Getting this right isn’t optional, and it’s increasingly a standard expectation from corporate clients who audit supplier data practices. Compliance may not feel like a marketing issue, but it features in the tips for event managers who work with public sector and enterprise clients specifically. The ICO (Information Commissioner’s Office) has issued fines for event-related data misuse, and a well-documented approach to data handling is increasingly something that corporate clients expect suppliers to demonstrate.
Conclusion
The event management businesses that grow consistently treat their own digital presence with the same discipline they apply to the events they manage. A strong website, targeted SEO for event management, a focused social media strategy, and a plan for video marketing for events all compound over time in ways that word-of-mouth alone can’t match.

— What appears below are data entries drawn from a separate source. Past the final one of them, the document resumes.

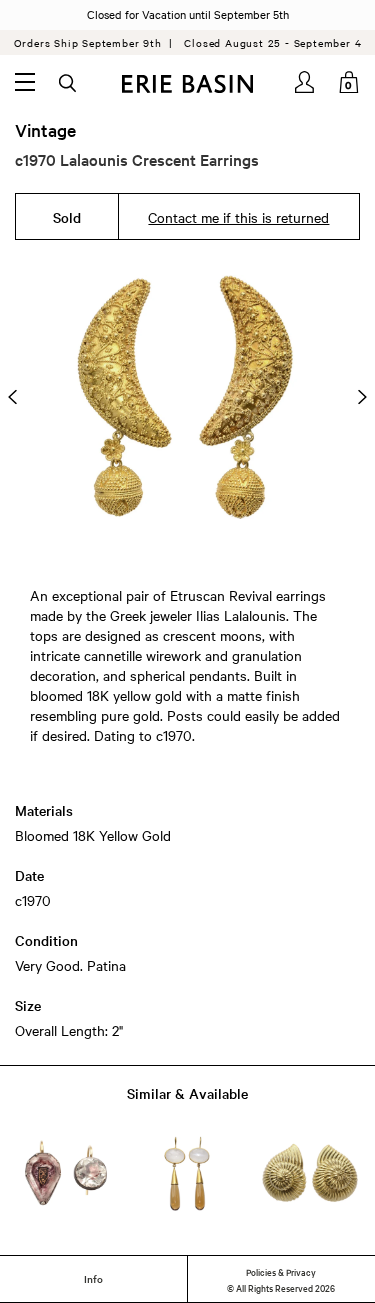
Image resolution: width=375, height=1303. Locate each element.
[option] (187, 397)
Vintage (45, 130)
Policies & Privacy (281, 1271)
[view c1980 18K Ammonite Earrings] (310, 1173)
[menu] (25, 82)
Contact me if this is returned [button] (238, 217)
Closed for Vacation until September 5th (188, 14)
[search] (69, 84)
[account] (306, 82)
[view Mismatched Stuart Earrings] (65, 1173)
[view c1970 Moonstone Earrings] (188, 1173)
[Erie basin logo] (187, 84)
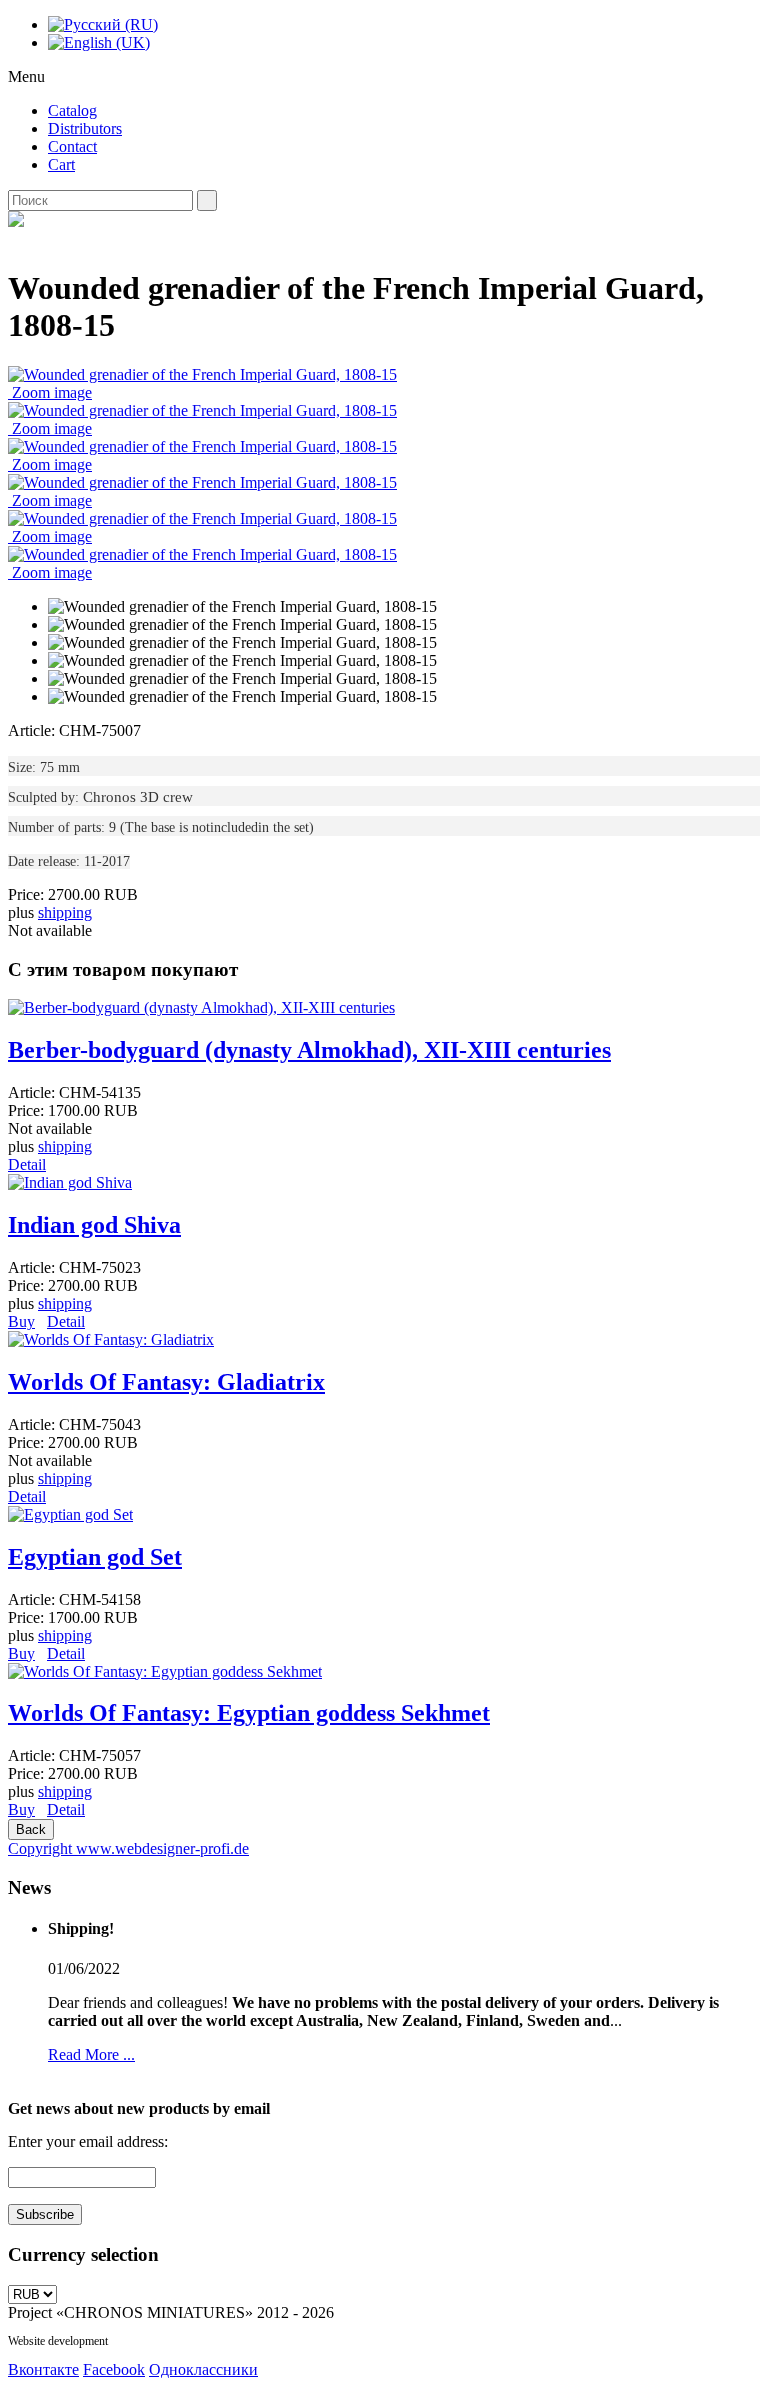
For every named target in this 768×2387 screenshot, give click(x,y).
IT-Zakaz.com (143, 2341)
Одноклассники (203, 2369)
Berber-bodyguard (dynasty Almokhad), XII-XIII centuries (309, 1050)
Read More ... (91, 2054)
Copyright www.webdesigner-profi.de (128, 1848)
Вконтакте (43, 2369)
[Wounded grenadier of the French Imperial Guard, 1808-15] (242, 607)
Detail (27, 1164)
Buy (21, 1321)
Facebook (114, 2369)
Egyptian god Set (95, 1557)
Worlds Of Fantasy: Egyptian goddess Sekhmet (249, 1713)
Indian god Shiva (94, 1225)
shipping (65, 912)
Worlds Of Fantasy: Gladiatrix (166, 1382)
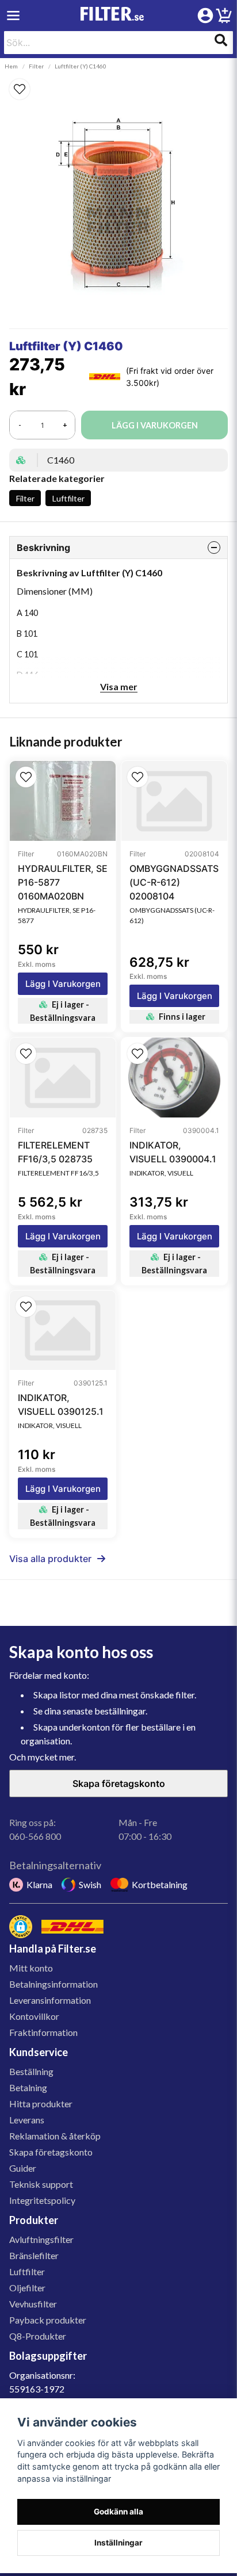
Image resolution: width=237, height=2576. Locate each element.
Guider (22, 2167)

If you’d like support building that presence, ProfileTree’s team works with event businesses and SMEs across Belfast, Northern Ireland, Ireland, and the UK. Get in touch with our team to discuss what’s possible for your business.
Frequently Asked Questions
What is the best digital marketing strategy for an event management company?

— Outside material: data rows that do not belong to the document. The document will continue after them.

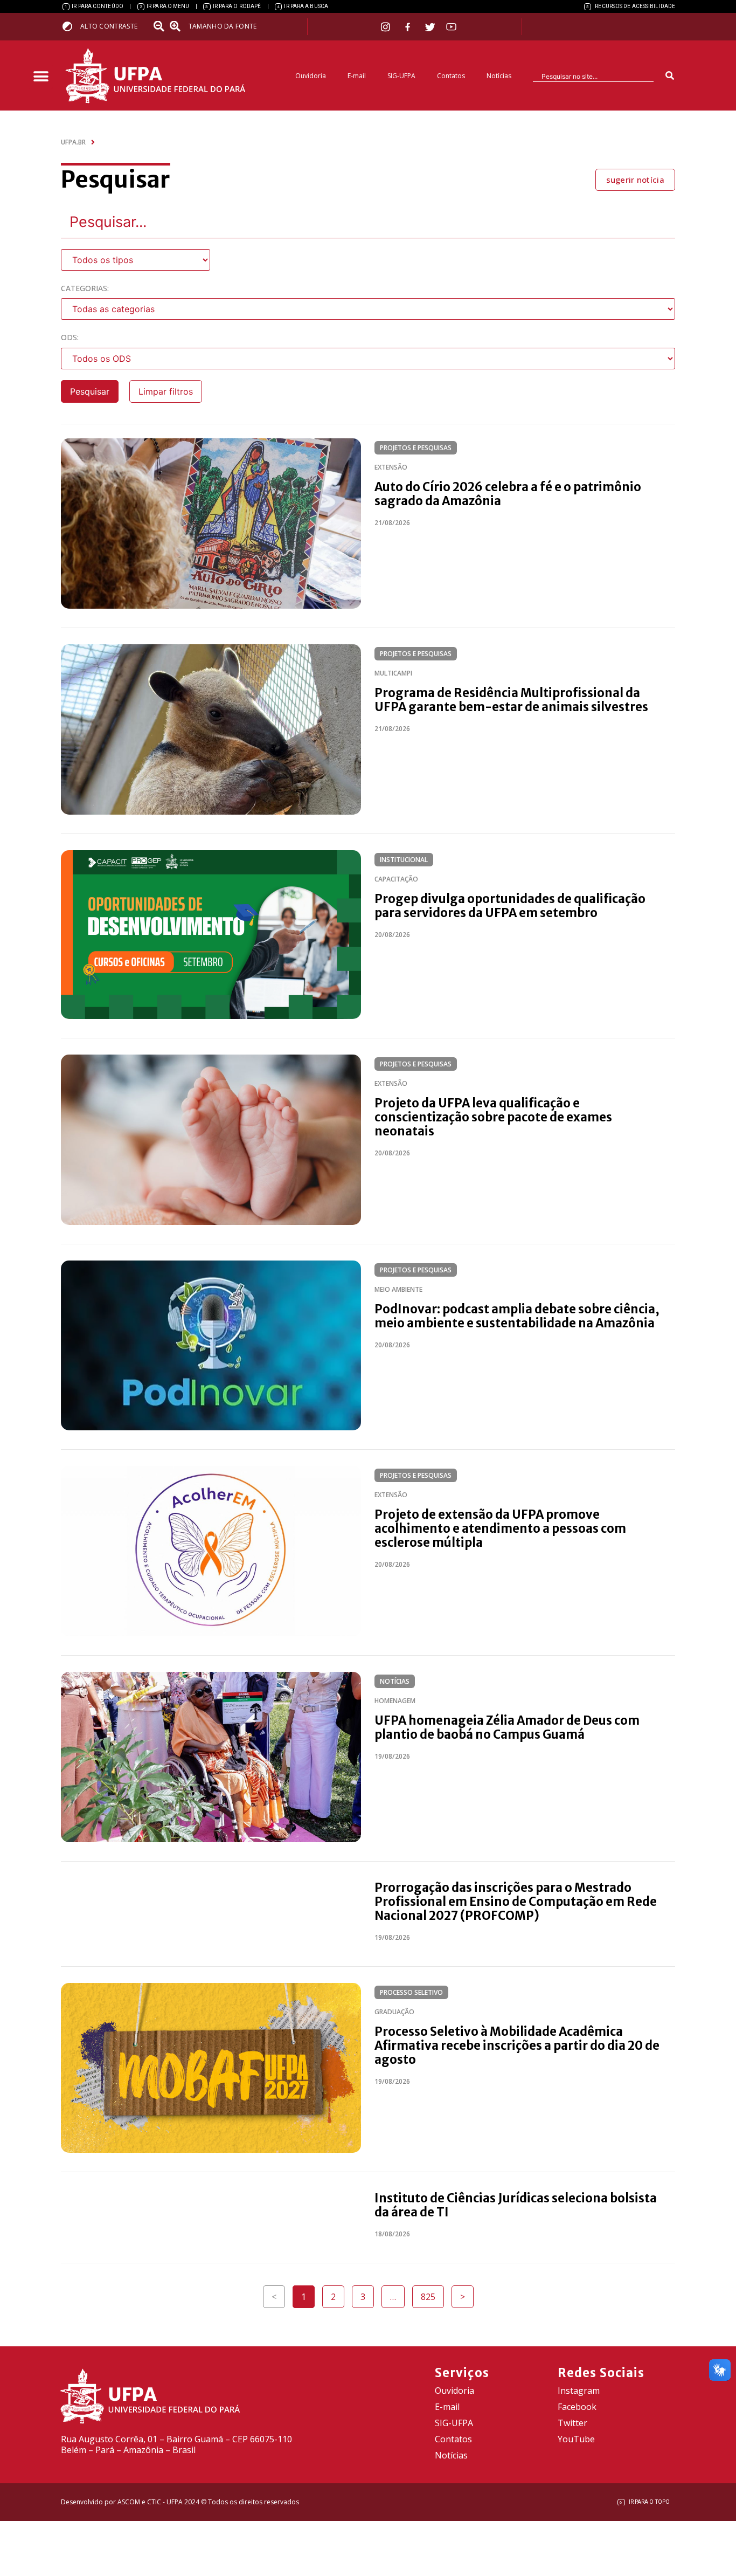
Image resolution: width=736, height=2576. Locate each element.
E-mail (357, 75)
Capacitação (396, 879)
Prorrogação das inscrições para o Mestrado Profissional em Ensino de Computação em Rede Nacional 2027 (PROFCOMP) (515, 1901)
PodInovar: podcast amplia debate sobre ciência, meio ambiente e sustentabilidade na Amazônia (516, 1316)
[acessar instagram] (386, 27)
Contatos (451, 75)
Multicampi (393, 673)
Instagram (579, 2390)
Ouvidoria (310, 75)
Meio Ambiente (398, 1289)
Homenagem (394, 1700)
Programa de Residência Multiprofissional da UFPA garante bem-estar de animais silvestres (511, 699)
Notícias (499, 75)
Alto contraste (108, 26)
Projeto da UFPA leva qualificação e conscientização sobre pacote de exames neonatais (493, 1117)
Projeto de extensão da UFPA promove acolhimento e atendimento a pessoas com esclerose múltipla (500, 1528)
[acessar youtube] (451, 26)
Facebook (577, 2407)
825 (432, 2294)
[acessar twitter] (430, 26)
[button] (41, 77)
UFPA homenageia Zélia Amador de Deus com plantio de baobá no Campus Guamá (507, 1727)
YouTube (576, 2439)
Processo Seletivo (411, 1992)
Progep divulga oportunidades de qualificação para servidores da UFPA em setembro (509, 905)
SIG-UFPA (401, 75)
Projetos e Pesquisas (416, 447)
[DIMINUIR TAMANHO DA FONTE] (160, 26)
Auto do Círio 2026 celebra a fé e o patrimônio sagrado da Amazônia (507, 493)
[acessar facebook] (409, 27)
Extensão (390, 467)
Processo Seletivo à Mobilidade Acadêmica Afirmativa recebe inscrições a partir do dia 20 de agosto (516, 2045)
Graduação (394, 2011)
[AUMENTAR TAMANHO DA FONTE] (178, 26)
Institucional (404, 859)
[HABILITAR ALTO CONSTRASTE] (70, 26)
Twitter (572, 2423)
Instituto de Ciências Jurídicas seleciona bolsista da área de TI (515, 2205)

Focus on two things: a website with a genuine portfolio and case studies, and local SEO targeting the specific event types and locations you serve. These two assets generate enquiries from people actively looking for a supplier, rather than relying entirely on referrals.
How do I get more corporate clients as an event manager?
Corporate clients almost always check your website and LinkedIn before making contact. Strong case studies, thought leadership posts, and SEO for event management terms with clear location signals (“conference organiser Belfast”, “corporate events Northern Ireland”) put you in front of procurement teams before a formal tender is issued.
What social media platform is best for event planners?
LinkedIn for B2B work; Instagram for consumer events. A social media strategy for event planners that concentrates on one or two platforms consistently will outperform a presence spread thinly across five.
How can I increase attendance at an event I’m managing?
Start with a segmented email sequence: save-the-date, agenda reveal, speaker spotlight, last-chance reminder. Back this up with paid social retargeting for people who’ve visited the event page but haven’t registered. An event landing page that clearly answers “why should I attend?” converts considerably better than one that just lists the schedule.
Is video marketing useful for event management businesses?
Yes, and the investment is low relative to the return. Events generate strong visual content naturally. A two-to-three minute highlight reel serves your website, proposals, and social media simultaneously. Video marketing for events also performs well organically on LinkedIn and YouTube, extending the life of content you’ve already paid to produce.
How does SEO for event management work?
It’s largely local and long-tail. Buyers search for specific event types in specific places (“awards ceremony company Belfast”, “product launch organiser Northern Ireland”). Dedicated pages for each service type, location signals throughout the site, and content that answers pre-purchase questions will outrank a single generic homepage for these searches.
Do I need to comply with GDPR when marketing my events?
Yes. Collecting delegate data creates data controller obligations under UK GDPR and PECR. You’ll need a lawful basis for processing, clear opt-ins for marketing communications, and a documented retention policy. Attendee lists from a client’s event can’t be used for your own marketing without separate consent from those individuals.